====== EXTRACTED ENTRIES ======

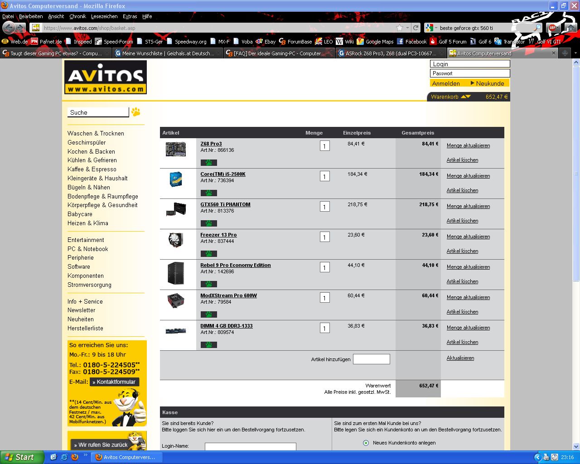Select Neues Kundenkonto anlegen radio button

[x=366, y=443]
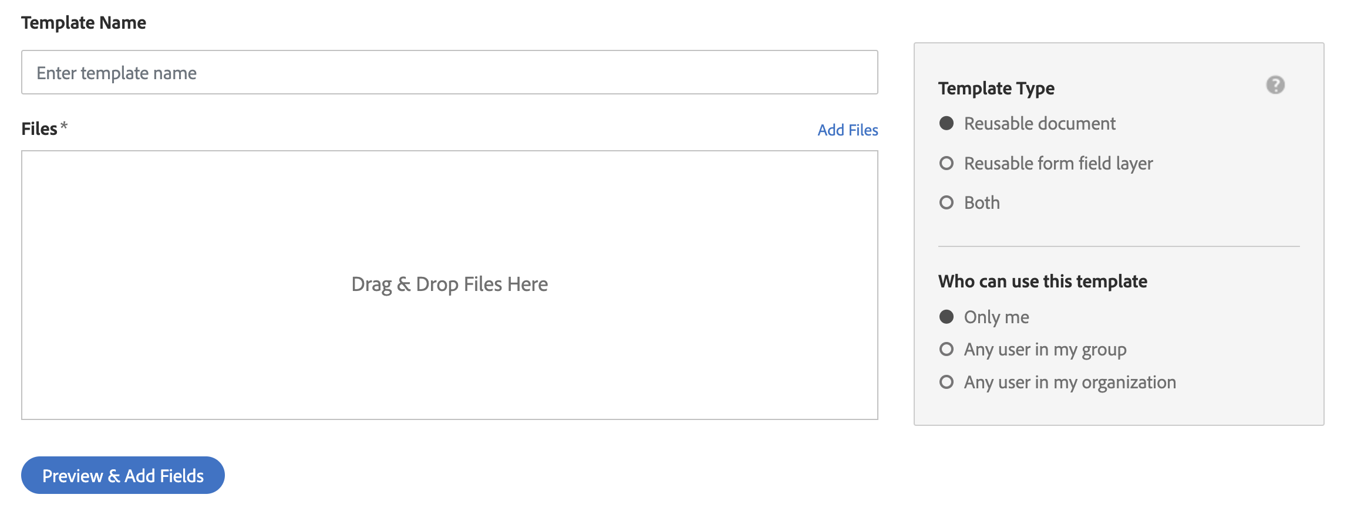Click the "Both" option label text
The width and height of the screenshot is (1354, 508).
coord(982,203)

======

### SET PROBLEM
Copy out all of the records above word for word, leaving out the pictures.

### CORRECT OUTPUT
Select Neues Kundenkonto anlegen radio button

[x=366, y=443]
Click the "Both" option label text
The width and height of the screenshot is (1354, 508).
coord(982,203)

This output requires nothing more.